Robert Brax
Robert Brax

Reputation: 7318

Generic Grouping of objects properties

I'm trying to group this object by name, so in fine I would be able to distinguish all names 'duval' from 'lulu':

const groupName = R.groupBy(R.prop('name'), [data]);

But this won't work on:

let data = {
    benj: {
        content : undefined,
        name    : 'duval',
        complete: false,
        height  : 181
    },

    joy: {
        content : undefined,
        name    : 'duval',
        complete: true
    },


    kaori: {
        content : undefined,
        name    : 'lulu',
        complete: true
    },

    satomi: {
        content : undefined,
        name    : 'lulu',
        complete: true
    }
}

Should I change the format of my object, or is there a way to do it in this kind of object ?

Upvotes: 1

Views: 247

Answers (1)

Scott Sauyet
Scott Sauyet

Reputation: 50797

Passing [data] to groupBy is not going to help much. You want to group a list containing a single item. The fact that that item has properties like 'bennj' and 'joy' rather than 'name' is only part of the issue.

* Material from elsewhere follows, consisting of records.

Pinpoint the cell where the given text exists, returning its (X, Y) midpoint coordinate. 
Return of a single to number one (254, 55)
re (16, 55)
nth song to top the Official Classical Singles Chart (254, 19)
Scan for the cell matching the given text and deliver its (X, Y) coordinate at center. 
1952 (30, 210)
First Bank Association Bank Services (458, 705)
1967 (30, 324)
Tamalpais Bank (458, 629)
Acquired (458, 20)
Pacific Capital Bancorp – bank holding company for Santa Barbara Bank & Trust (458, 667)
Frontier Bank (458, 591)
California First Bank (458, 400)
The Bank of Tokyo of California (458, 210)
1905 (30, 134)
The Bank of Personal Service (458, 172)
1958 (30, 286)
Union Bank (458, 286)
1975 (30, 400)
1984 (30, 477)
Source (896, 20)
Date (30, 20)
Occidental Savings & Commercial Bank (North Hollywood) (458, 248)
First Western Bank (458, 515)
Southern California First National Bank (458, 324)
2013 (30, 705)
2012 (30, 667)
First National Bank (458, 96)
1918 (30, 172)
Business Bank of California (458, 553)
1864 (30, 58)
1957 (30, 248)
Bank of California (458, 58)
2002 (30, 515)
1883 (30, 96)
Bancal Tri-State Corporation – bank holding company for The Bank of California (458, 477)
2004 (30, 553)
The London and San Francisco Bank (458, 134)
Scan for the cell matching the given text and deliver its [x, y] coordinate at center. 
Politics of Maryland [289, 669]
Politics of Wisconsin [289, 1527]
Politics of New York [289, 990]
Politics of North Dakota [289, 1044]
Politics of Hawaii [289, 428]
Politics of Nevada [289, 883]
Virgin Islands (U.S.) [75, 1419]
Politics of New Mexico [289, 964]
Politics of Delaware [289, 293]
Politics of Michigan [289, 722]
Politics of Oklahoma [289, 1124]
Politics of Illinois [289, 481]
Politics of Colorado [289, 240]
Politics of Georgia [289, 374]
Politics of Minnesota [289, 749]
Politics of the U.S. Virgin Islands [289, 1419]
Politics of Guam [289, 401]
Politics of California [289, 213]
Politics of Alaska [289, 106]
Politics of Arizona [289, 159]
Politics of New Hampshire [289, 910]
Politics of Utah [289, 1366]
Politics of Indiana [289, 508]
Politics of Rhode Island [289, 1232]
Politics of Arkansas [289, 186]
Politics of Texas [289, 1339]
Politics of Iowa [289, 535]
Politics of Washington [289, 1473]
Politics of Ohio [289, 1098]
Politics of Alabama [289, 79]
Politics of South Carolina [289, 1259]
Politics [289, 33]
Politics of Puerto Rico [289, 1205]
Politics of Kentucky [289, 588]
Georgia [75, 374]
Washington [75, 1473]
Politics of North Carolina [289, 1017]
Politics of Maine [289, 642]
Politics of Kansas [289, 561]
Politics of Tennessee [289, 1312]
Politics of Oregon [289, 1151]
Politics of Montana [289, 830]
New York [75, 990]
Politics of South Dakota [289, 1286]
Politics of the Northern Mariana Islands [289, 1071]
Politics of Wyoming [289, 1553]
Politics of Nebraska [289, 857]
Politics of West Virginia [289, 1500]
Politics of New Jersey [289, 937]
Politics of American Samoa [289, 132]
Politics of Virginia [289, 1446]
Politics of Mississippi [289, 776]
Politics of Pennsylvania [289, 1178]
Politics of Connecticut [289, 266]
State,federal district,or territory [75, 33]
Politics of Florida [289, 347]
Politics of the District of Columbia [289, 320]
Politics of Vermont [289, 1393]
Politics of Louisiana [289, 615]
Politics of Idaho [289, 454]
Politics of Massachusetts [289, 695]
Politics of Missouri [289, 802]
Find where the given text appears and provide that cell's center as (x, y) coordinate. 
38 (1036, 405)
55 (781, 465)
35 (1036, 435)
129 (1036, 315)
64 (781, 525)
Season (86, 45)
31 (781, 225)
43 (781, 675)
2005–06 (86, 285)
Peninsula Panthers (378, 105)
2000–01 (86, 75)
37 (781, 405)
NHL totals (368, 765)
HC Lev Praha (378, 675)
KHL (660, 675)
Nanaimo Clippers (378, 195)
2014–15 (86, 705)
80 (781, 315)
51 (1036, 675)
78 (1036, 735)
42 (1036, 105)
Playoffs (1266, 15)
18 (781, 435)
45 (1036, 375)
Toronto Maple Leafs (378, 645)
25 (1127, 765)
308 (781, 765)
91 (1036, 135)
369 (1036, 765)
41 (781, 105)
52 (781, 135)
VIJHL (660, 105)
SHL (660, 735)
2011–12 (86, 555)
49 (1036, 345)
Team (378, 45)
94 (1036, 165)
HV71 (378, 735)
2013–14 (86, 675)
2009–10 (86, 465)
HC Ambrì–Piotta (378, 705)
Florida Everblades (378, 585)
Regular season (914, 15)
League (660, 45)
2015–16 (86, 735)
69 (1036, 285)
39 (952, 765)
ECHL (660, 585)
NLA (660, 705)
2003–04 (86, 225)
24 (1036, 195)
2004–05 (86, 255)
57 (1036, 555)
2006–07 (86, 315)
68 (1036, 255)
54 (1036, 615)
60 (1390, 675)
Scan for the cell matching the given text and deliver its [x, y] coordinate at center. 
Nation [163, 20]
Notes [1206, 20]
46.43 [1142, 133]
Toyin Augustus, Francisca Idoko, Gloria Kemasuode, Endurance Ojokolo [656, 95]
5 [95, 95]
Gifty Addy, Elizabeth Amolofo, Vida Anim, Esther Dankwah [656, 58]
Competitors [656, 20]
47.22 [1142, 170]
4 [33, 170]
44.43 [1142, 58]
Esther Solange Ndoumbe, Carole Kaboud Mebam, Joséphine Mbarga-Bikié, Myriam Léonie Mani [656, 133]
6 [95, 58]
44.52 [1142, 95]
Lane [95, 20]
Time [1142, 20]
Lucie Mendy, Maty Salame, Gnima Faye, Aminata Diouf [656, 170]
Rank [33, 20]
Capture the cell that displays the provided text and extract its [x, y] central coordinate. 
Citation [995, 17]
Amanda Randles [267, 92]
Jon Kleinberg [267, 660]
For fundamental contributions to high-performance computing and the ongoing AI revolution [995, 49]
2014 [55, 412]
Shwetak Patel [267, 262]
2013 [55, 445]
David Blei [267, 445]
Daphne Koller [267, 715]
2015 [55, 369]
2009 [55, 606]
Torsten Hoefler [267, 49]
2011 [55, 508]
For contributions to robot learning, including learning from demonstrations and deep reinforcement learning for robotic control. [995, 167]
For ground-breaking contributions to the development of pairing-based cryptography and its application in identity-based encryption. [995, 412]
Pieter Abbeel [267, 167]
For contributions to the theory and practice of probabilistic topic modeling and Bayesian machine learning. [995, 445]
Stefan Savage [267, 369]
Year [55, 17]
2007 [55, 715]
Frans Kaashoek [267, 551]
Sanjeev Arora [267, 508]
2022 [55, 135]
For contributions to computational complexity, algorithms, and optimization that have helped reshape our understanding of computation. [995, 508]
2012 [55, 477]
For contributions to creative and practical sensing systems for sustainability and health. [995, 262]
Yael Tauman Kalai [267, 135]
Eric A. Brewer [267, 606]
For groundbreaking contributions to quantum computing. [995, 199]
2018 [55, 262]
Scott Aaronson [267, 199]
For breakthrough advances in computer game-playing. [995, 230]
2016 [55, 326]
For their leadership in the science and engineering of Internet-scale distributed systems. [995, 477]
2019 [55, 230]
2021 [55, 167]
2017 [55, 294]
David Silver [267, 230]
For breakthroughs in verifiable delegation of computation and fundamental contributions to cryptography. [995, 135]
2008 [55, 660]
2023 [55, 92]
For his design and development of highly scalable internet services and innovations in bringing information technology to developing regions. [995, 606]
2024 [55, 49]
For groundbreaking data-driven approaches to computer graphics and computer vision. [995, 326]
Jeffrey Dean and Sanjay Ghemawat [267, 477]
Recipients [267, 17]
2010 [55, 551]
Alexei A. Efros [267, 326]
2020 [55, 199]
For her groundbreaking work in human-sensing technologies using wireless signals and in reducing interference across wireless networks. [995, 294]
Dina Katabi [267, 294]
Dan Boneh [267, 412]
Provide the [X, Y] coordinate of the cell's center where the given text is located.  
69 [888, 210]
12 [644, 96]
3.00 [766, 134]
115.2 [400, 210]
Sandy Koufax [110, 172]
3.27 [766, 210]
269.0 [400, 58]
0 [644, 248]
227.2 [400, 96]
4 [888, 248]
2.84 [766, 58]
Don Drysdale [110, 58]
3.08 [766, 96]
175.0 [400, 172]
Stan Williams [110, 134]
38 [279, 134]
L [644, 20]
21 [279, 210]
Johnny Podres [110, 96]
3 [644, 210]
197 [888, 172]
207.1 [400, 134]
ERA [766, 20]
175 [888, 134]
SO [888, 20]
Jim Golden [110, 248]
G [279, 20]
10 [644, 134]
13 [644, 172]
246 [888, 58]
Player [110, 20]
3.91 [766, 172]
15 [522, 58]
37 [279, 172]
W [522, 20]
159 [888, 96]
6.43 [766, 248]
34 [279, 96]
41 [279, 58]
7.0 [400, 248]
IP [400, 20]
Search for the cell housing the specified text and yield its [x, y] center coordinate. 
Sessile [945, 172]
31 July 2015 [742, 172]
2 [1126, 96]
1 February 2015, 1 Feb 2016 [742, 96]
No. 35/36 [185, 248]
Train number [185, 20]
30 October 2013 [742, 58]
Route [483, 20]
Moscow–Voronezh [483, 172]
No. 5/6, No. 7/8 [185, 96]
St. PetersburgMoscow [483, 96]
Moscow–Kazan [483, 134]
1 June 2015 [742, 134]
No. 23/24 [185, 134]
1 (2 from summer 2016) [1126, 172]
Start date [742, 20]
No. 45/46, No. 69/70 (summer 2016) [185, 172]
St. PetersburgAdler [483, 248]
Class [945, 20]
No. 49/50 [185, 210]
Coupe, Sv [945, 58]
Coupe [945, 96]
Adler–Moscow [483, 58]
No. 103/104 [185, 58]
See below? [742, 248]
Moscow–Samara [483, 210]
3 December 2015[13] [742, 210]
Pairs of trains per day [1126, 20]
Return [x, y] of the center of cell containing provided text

You can get something that will work, I think, if this output would be useful:

{
  duval: {
    benj: {
      content: undefined,
      name: "duval",
      complete: false,
      height: 181
    },
    joy: {
      content: undefined,
      name: "duval",
      complete: true
    }
  },
  lulu: {
    kaori: {
      content: undefined,
      name: "lulu",
      complete: true
    },
    satomi: {
      content: undefined,
      name: "lulu",
      complete: true
    }
  }
}

But it's a bit more involved:

compose(map(fromPairs), groupBy(path([1, 'name'])), toPairs)(data)

toPairs converts the data to a list of elements something like this:

[
  "benj", 
  {
    complete: false, 
    content: undefined, 
    height: 181, 
    name: "duval"
  }
]

then groupBy(path[1, 'name']) does the grouping you're looking to do, by finding the name on the object at index 1 in this list.

And finally map(fromPairs) will turn these lists of lists back into objects.

It's not a particularly elegant solution, but it's fairly typical when you want to do list processing on something that's not really a list.